### EXERCISE BRIEF
Exact transcription, pictures omitted: begin at the top line of the records below and end with the line bearing "Viewport: 720px width, 480px height.".

### DATA RECORDS
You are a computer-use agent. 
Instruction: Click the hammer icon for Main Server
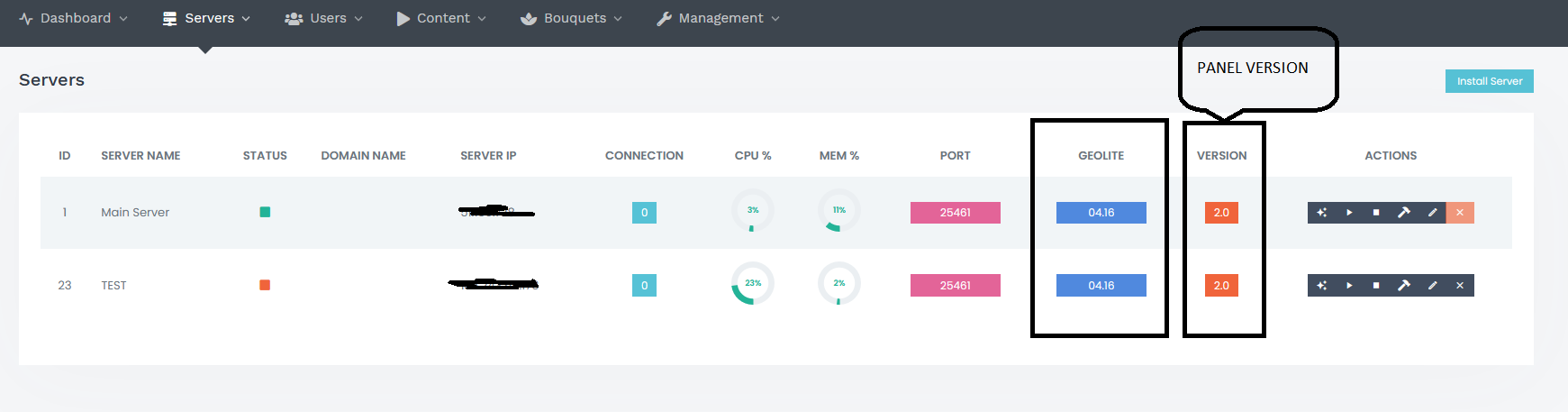click(x=1404, y=213)
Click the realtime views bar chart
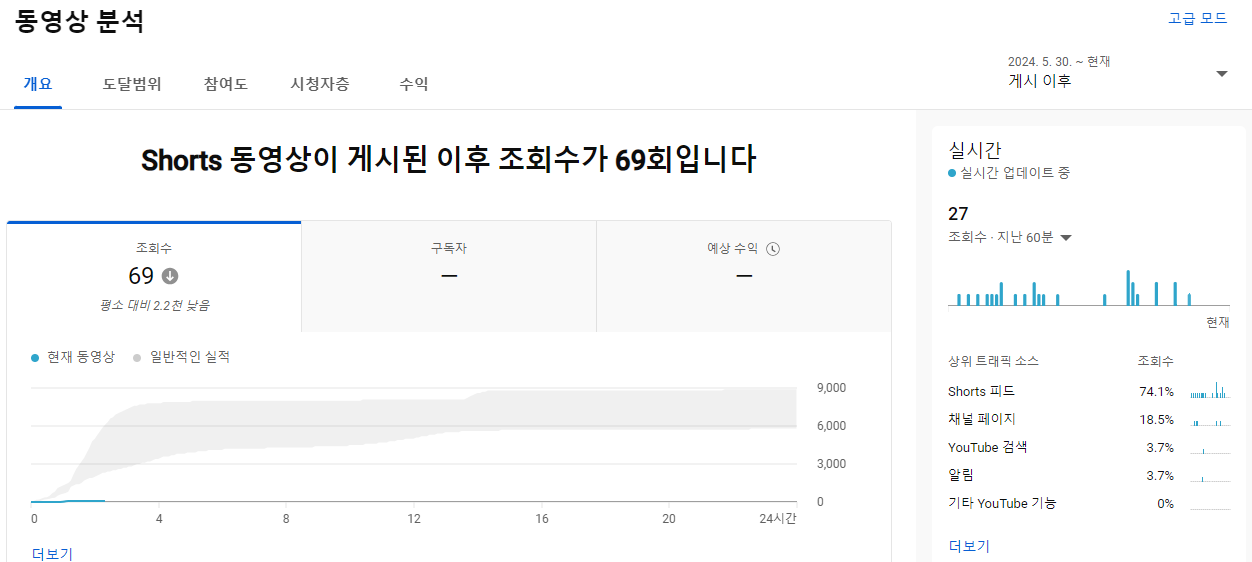This screenshot has width=1252, height=562. pyautogui.click(x=1089, y=287)
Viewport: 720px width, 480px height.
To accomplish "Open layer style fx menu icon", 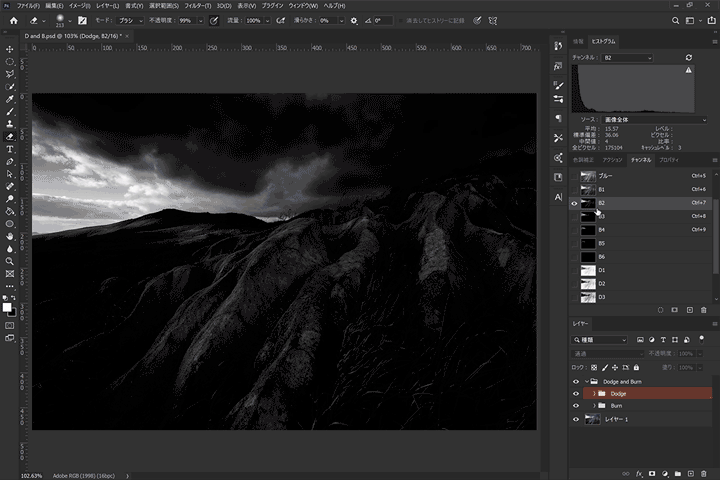I will 638,472.
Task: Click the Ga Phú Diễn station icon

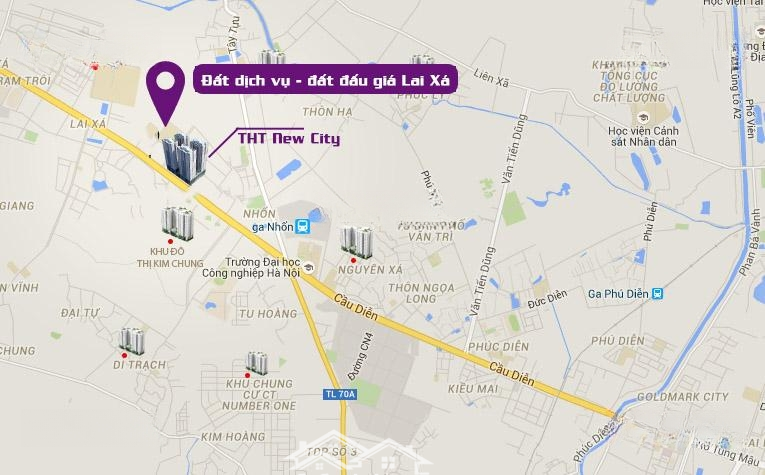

### SOLVED PROBLEM
You are a computer-use agent. 
Instruction: Click the hammer icon for Main Server
click(x=1404, y=213)
Click the realtime views bar chart
This screenshot has width=1252, height=562. pyautogui.click(x=1089, y=287)
Viewport: 720px width, 480px height.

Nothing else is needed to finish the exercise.